It’s not uncommon to feel sluggish at this time of the year. Perhaps you’re wondering if it’s end-year fatigue or burnout and if it’s possible to beat. We roped in COMENSA Registered Master Life Coach Judy Klipin to shed some light.

Year-end fatigue can feel like burnout, especially when you’re in the thick of it. Judy Klipin enlightens that year-end fatigue, or what she sometimes calls Novemberitis, is very different from burnout.

“The former is tiredness resulting from a busy year and the knowledge that the end of the year – and rest – are coming. It’s the tiredness you feel after a busy day. When you rest and have a good holiday, you address your year-end fatigue and can start the year renewed and refreshed,” she says.

Burnout, on the other hand, is systemic exhaustion that affects every part of us, mental, physical, emotional, spiritual and relational. “It’s a feeling of deep, abiding exhaustion you can’t remedy with rest alone because it’s a consequence of pushing yourself too far and doing too many things that aren’t right or good for you.

“You must change the way you think and behave and many of your beliefs if you want to recover.”

Glamour: Have we normalised these conditions?

Judy Klipin: I wouldn’t say we’ve normalised them, but I think they’re more prevalent than they used to be.

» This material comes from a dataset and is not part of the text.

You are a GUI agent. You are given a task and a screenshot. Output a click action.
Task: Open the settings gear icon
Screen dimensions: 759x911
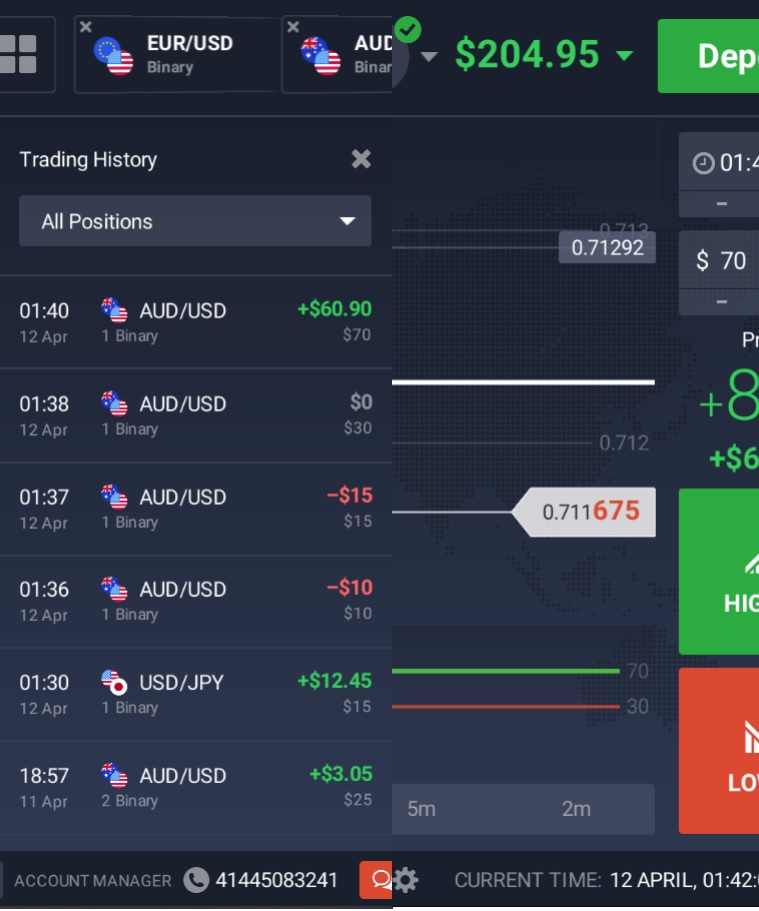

I think we were starting to pay more attention to them in 2019, and then this pandemic exacerbated them and made burnout more serious. I hope we never normalise them because burnout, in particular, is very harmful and can become a life-threatening disease that we should all be mindful of preventing.

G: What habits or practices can you adopt to prevent these conditions?

JK: If you can be mindful of what you need and want, you can prevent burnout. Try following these seven steps:

S = Self. Find and honour yourself through self-care, -love, -compassion, becoming self-centred and -actualised.

P = Peace. We all need quiet time to rest, relax, meditate, journal and sleep, preferably in silence.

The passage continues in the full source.